Based on the consideration of the problem of unbalanced data, this experiment focused on a small number of samples and samples that were difficult to score and proposes a user churn FocalLoss_LightGBM model based on difficult case mining, which can effectively identify user churn and has high stability.
4. Conclusions
The proportion of churned customers is low in the study of user churn, which results in the unbalanced nature of historical user data. Because of this, it is difficult to improve the model’s accuracy in identifying potential churned users using general machine learning models and a single prediction accuracy metric.
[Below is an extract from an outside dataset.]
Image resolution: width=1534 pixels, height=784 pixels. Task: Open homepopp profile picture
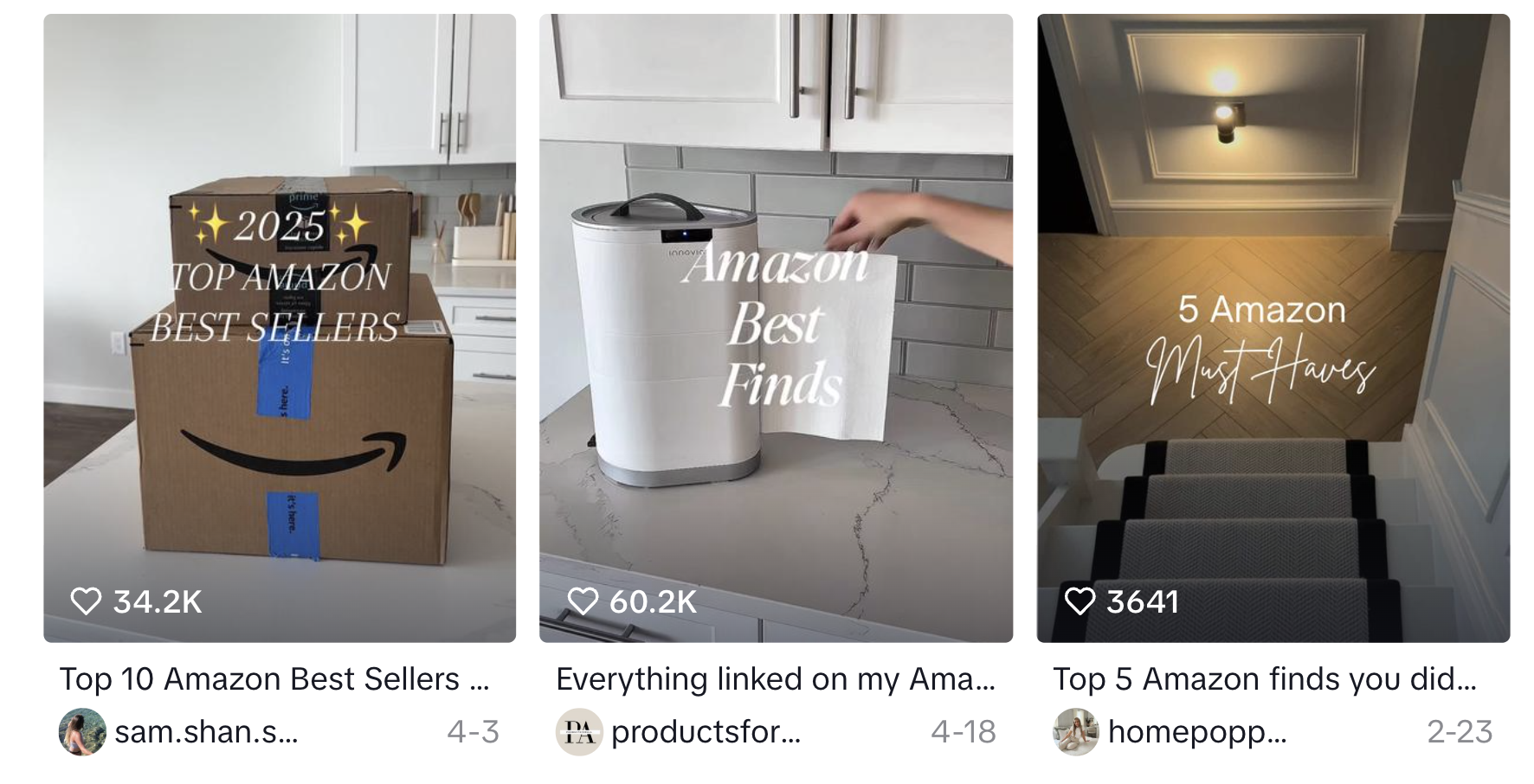coord(1076,732)
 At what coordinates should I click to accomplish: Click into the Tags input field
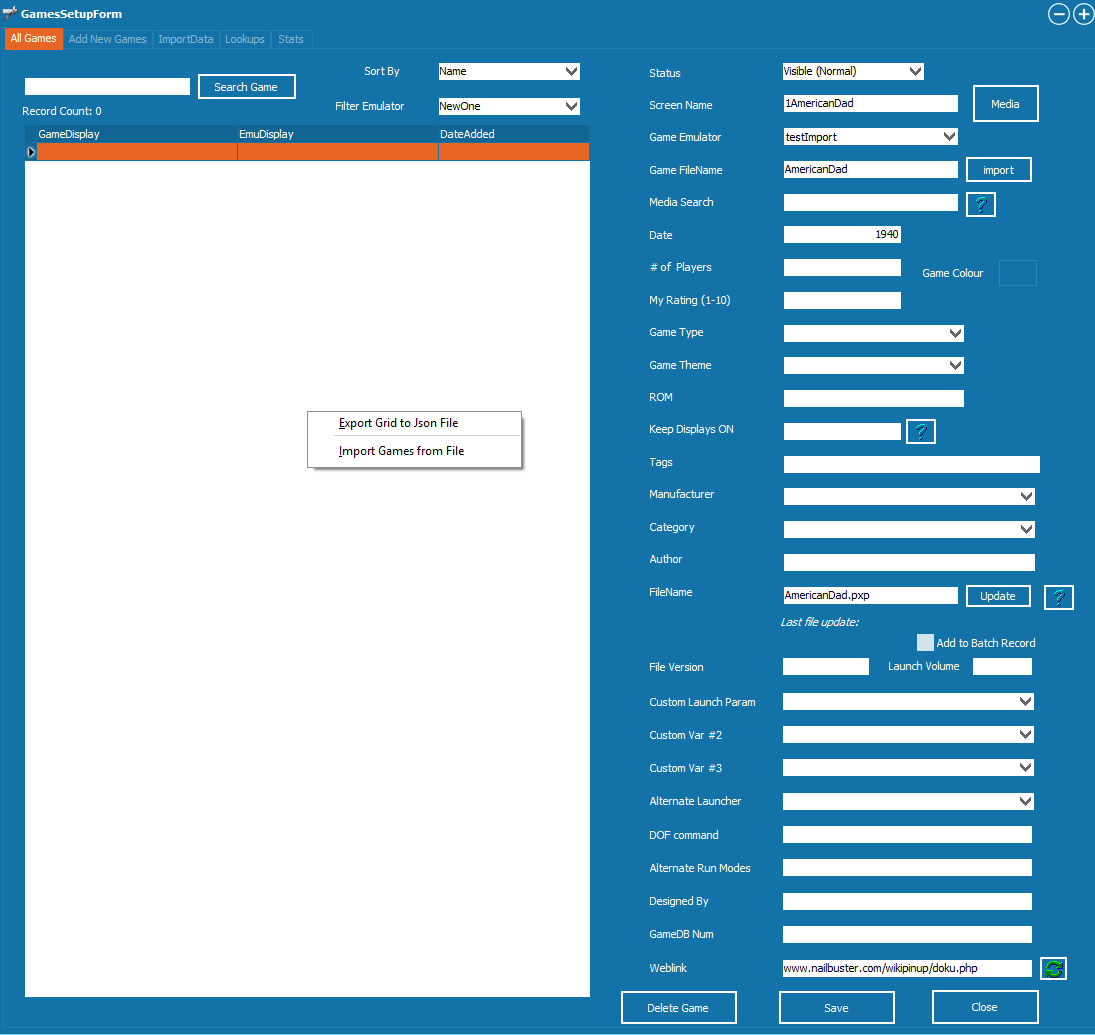911,464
This paper optimized the original cross-entropy loss function and introduced category weights and focus parameters to control the weights of positive and negative samples, as well as simple–difficult samples and adjusted the misclassification cost of the samples based on the proportion of samples and their classification difficulty in each training round to construct a user churn model based on difficult cases, FocalLoss_LightGBM. The results demonstrated that, in comparison to support vector machine, random forest, and LightGBM, the proposed model not only identified churned users with greater precision, but also with greater identification stability across different dataset subsets. The proposed user churn model expands the study of big data analytics for the purpose of identifying potential churned users. Applying the model to the actual user management process can help businesses effectively identify customers with churning propensities, obtain user dynamics, rapidly develop marketing strategies and retention plans, and reduce user relationship management expenses. In addition, as a result of the model’s high identification stability across multiple datasets, it can be extended to identify churn in the telecommunications, Internet, and new media industries in future research, and it has a strong application in classification problems involving typical imbalance characteristics, such as the detection of financial fraud default. To filter out the factors that are most-important to user retention from the enormous amount of user data, we will consider incorporating feature extraction of user history data in the future, in order to assist businesses in identifying lost customers and developing more targeted and differentiated strategies for improving customer service.